Even during the most unremitting pain—when reading, writing, and speaking are difficult—I try not to let it ruffle my spirits and to maintain my vows, especially my vow to follow the monastic path until this life is over. When pain breaks over my head and down my shoulders, I use contemplation to examine the feelings. This helps me see them as mere impersonal events, as processes that occur at gross and subtle levels through the force of conditions, as sensations with their own distinct tones, textures, and flavors.
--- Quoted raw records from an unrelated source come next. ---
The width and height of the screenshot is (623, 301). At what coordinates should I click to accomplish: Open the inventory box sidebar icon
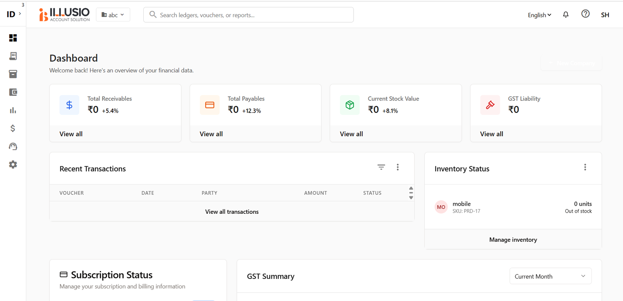(x=13, y=74)
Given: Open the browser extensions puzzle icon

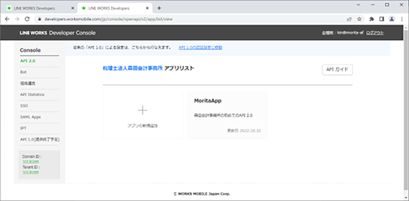Looking at the screenshot, I should pyautogui.click(x=372, y=19).
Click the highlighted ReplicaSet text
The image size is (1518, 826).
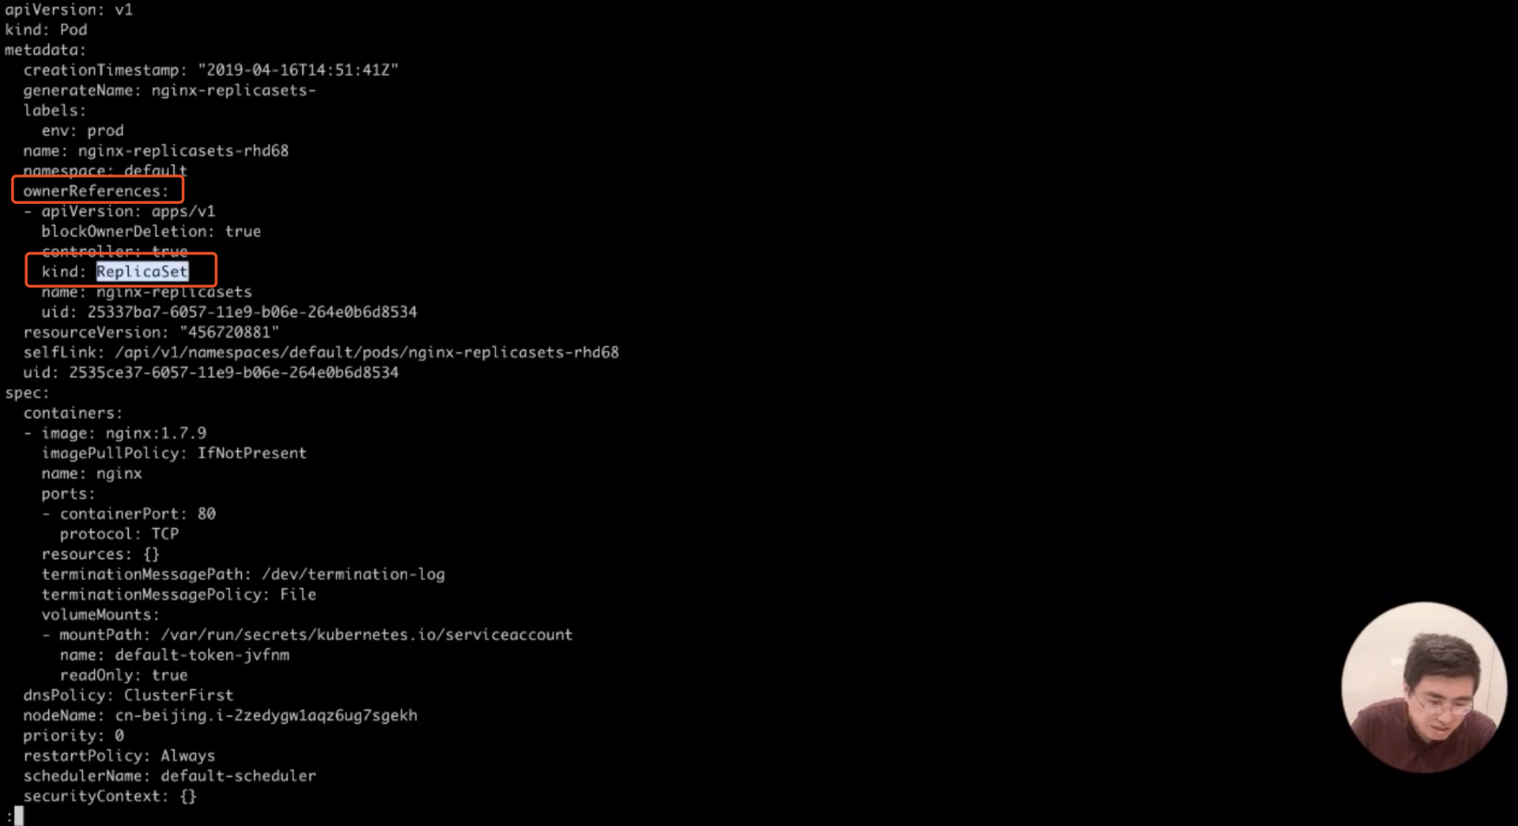(x=142, y=272)
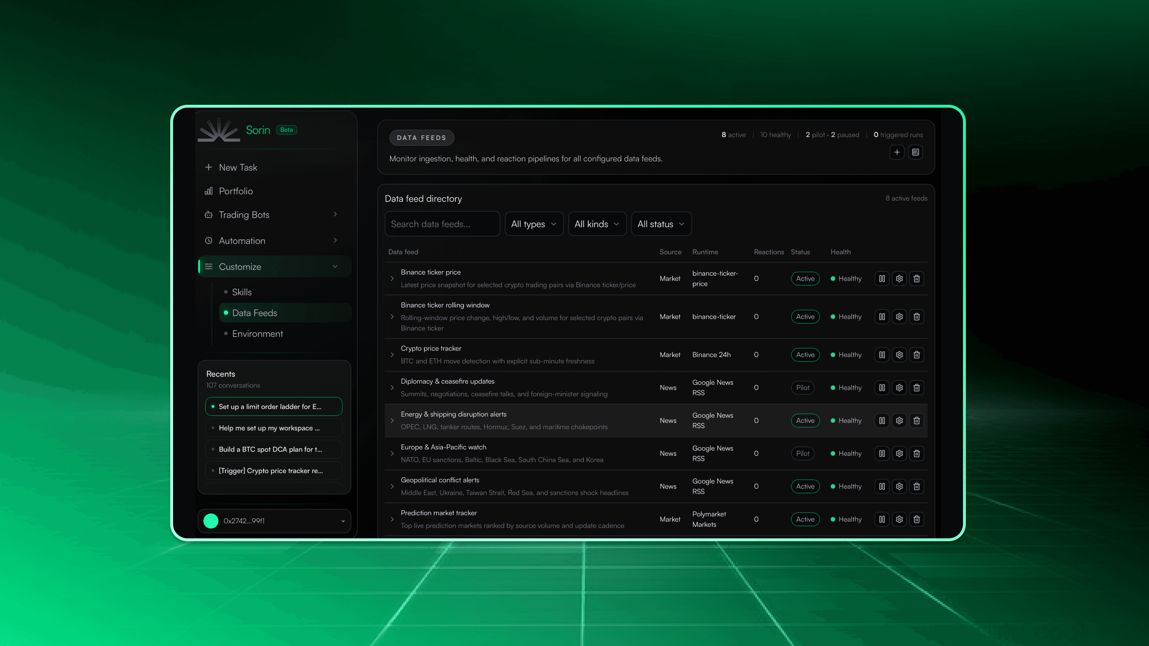The width and height of the screenshot is (1149, 646).
Task: Click the green wallet avatar circle
Action: [x=211, y=521]
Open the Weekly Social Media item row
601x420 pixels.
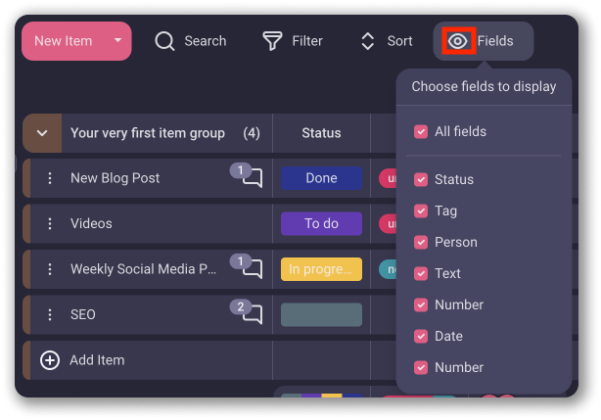(x=143, y=269)
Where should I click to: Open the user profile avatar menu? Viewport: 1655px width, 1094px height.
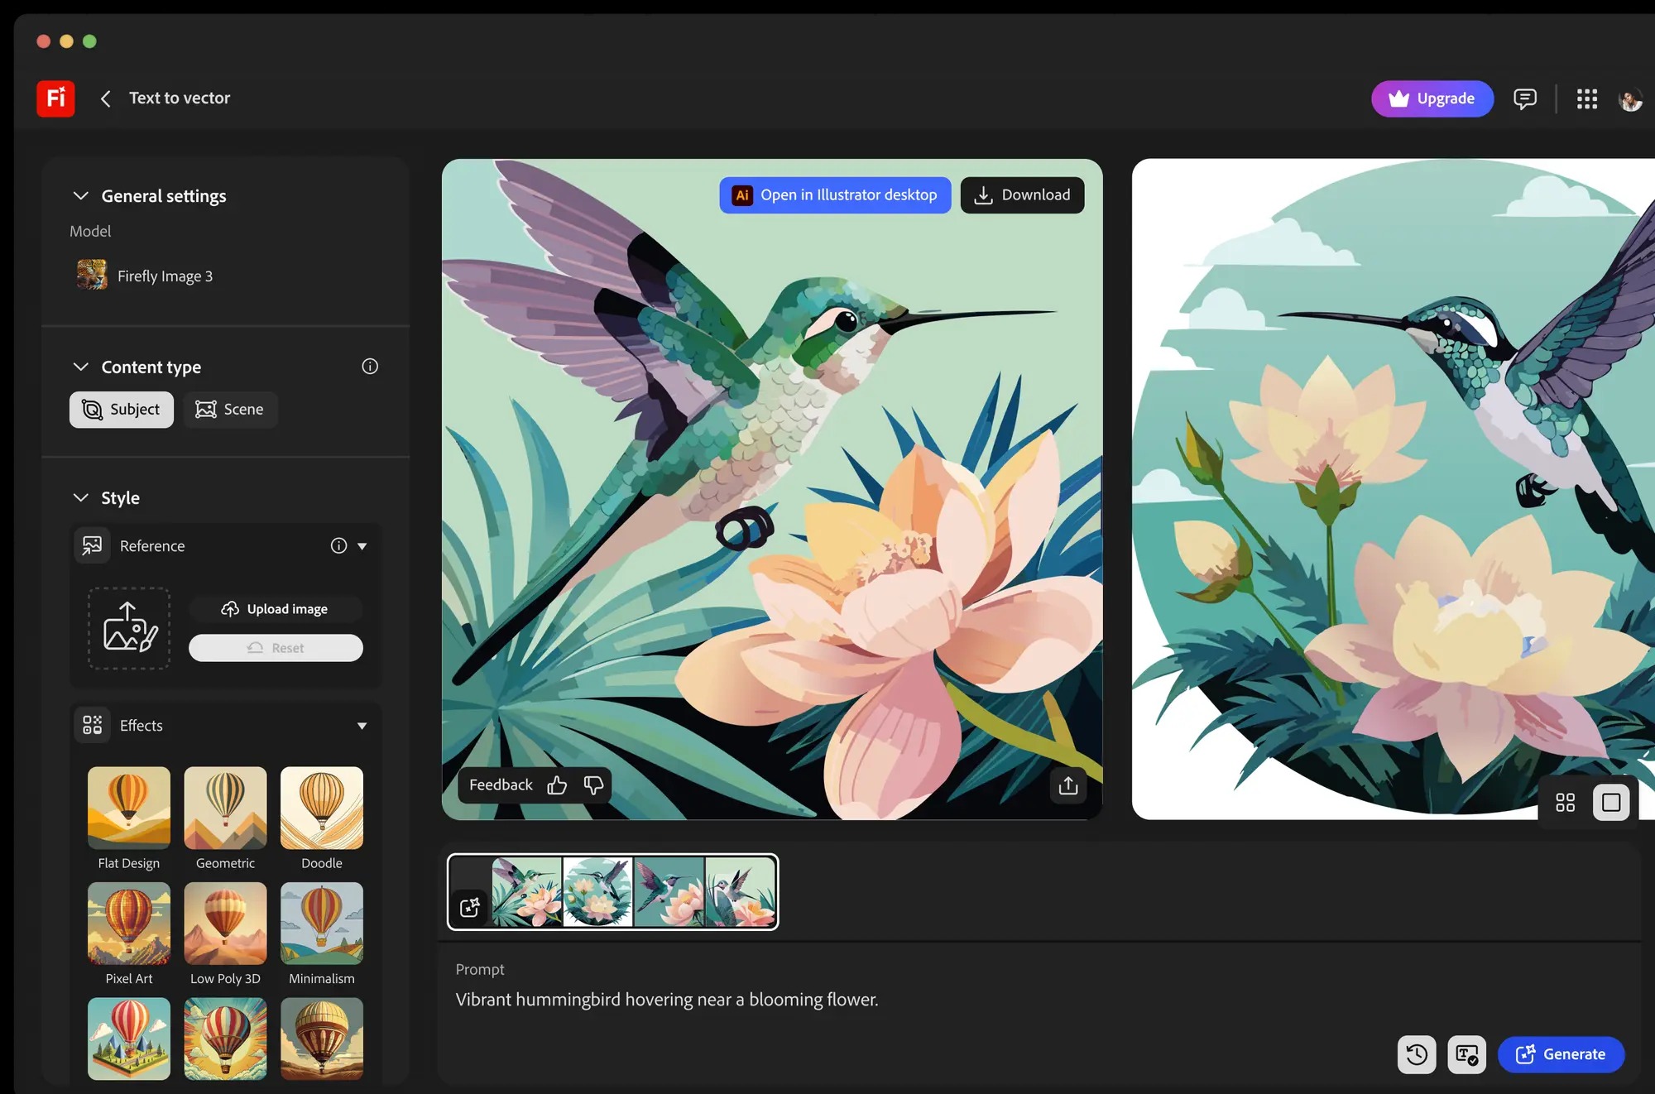click(x=1629, y=98)
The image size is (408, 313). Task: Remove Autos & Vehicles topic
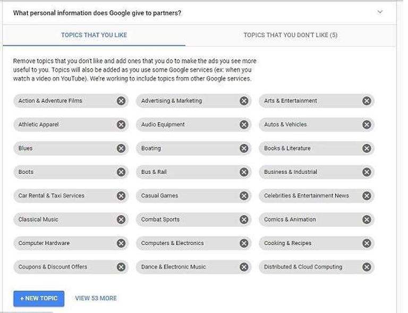coord(367,125)
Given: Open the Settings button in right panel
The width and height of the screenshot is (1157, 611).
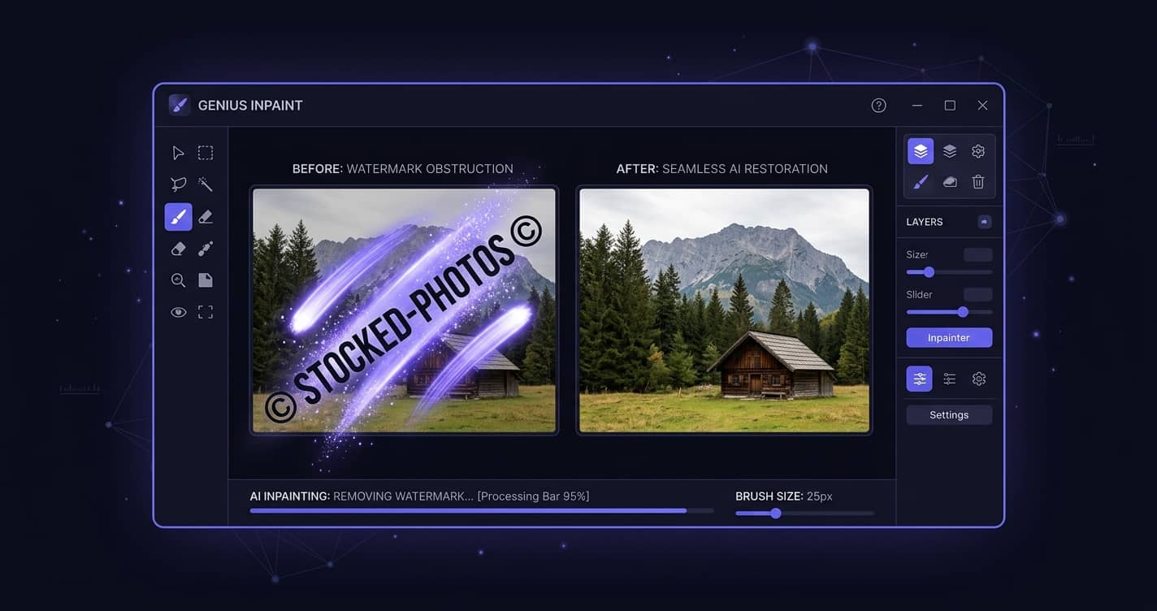Looking at the screenshot, I should point(948,415).
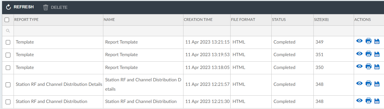Tick the 13:18:05 Template row checkbox

8,68
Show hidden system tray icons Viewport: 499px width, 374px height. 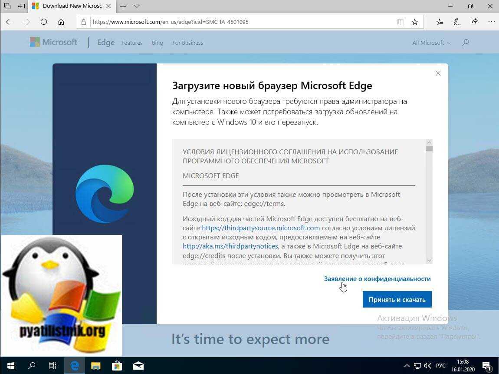(x=407, y=366)
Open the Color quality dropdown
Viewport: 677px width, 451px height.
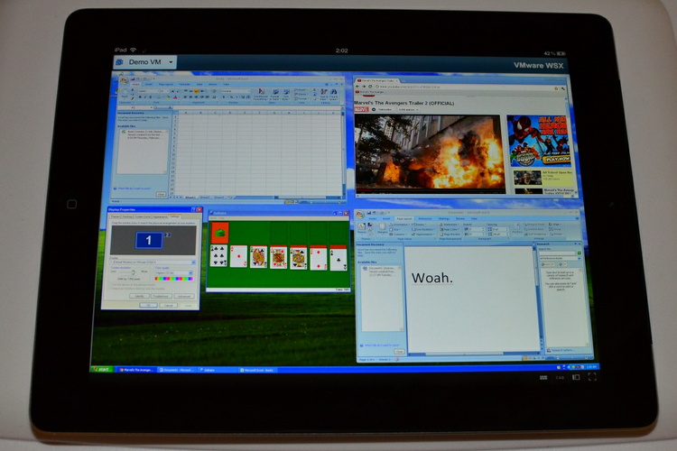pos(191,272)
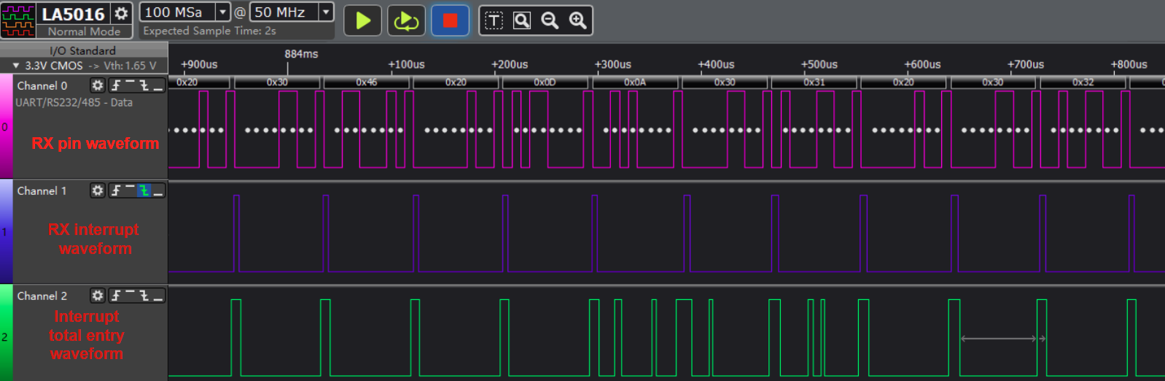Click the repeated capture loop button
This screenshot has width=1165, height=381.
[x=405, y=20]
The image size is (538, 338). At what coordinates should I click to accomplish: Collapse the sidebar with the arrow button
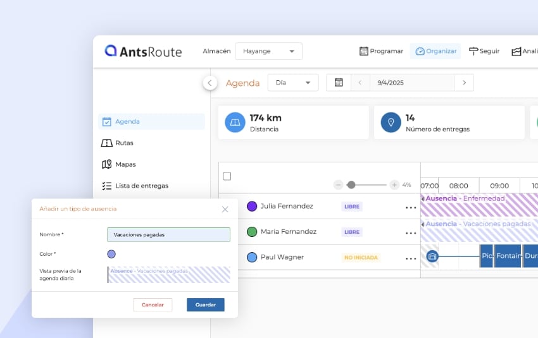(210, 83)
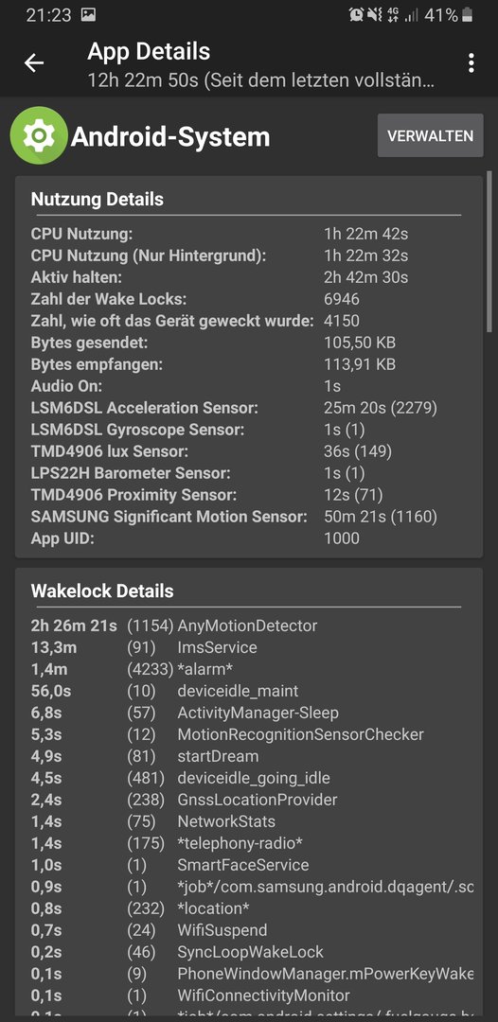
Task: Tap the Wakelock Details heading
Action: [x=101, y=591]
The most powerful tool I’ve found for mitigating pain’s impact is a short meditative formula repeated many times in the Buddha’s discourses: “Whatever feelings there may be—past, present, or future—all feeling is not mine, not I, not my self.” Benefiting from this technique does not require deep samadhi or a breakthrough to profound insight. Even using this formula during periods of reflective contemplation helps to create a distance between oneself and one’s experience of pain.

Such contemplation deprives the pain of its power to create nodes of personal identification within the mind, and thus builds equanimity and fortitude. Although the technique takes time and effort, when the three terms of contemplation—“not mine, not I, not my self”—gain momentum, pain loses its sting and cracks opens the door to the end of pain, the door to ultimate freedom.

Bhikkhu Bodhi

Venerable Bhikkhu Bodhi is an American Buddhist monk, president of the Buddhist Association of the United States, and the founder and chair of Buddhist Global Relief, as well as the former editor and president of the Buddhist Publication Society in Kandy, Sri Lanka. His extensive translations of the Pali canon have informed dharma practice in the English-speaking world for decades.